The AFC granted the filmmaker $15,000 to proceed with the project in April of this year under its ‘experimental digital production' category.
The website – – has since attracted millions of viewers from around the world, the bulk of whom have been taken in by the films, which were progressively uploaded over a period of several months. The final two films are obvious fakes.
The Gazette contacted the website's registered Melbourne owner – a fictional person by the name of ‘Allan Stewart' – but he was unable to talk to us as he had, apparently, buckled emotionally under the pressure of dealing with the site's contents and angry UFO researchers.
"Due to intense and unexpected pressures I am taking a (possibly permanent) break from UFOlogy and will not be reading or answering email," the message on the website reads. "I am not going to accept any more tapes or clips, so if you are a UFO witness, please contact a reputable site, such as" 
Correspondence with subsequent website ‘caretakers', ‘Tim' and ‘Des', furthered the hoax.
The deception was finally revealed on the website.

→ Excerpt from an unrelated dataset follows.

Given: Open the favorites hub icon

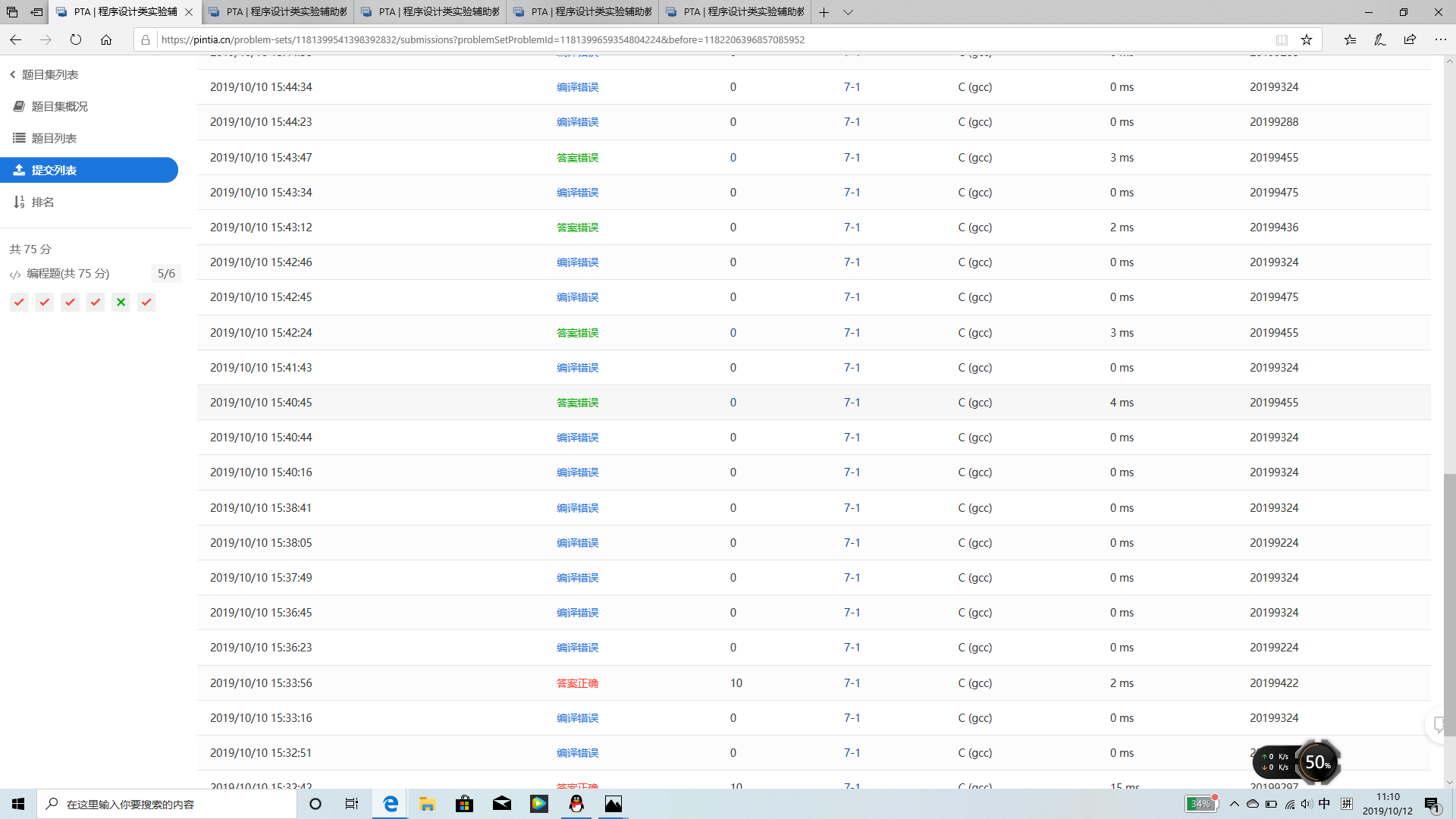Looking at the screenshot, I should coord(1350,39).
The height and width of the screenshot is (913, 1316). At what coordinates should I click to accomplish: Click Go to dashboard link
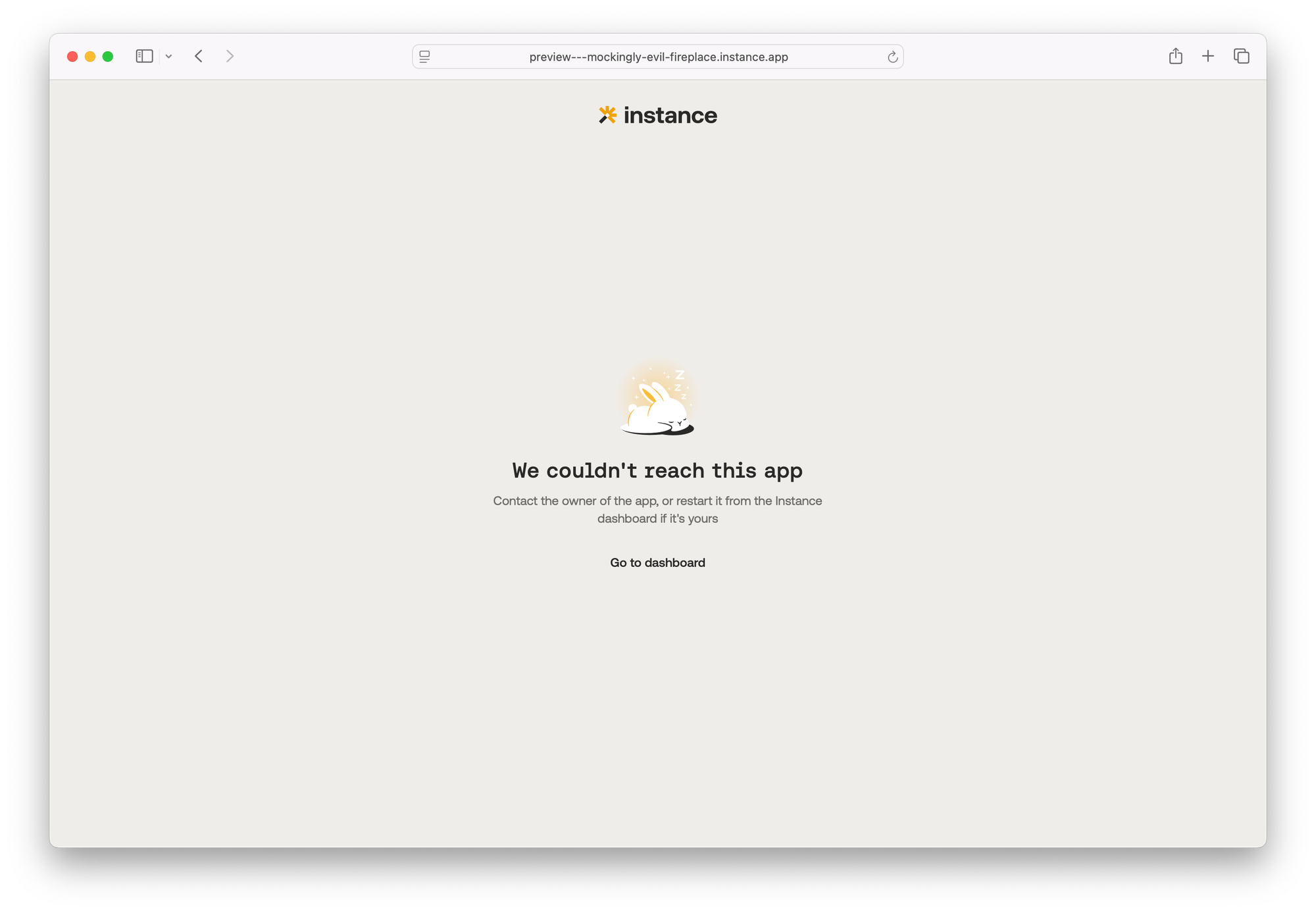pos(657,562)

"We had three main aims: To give people a taste of the drama and excitement of a UFO Close Encounter, creating a genuine sense of wonder; to improve research into videos of genuine UFOs. As we discovered, researchers are woefully equipped to spot fakes," the website reads.
"We want ufology to improve as a result of this experiment; to show skeptics that they often rely on faith rather than evidence." (Many skeptics made bold statments about the clips being nothing more than balloons, space junk, stars etc – without doing their research. They were more easily misled than UFO-believers.)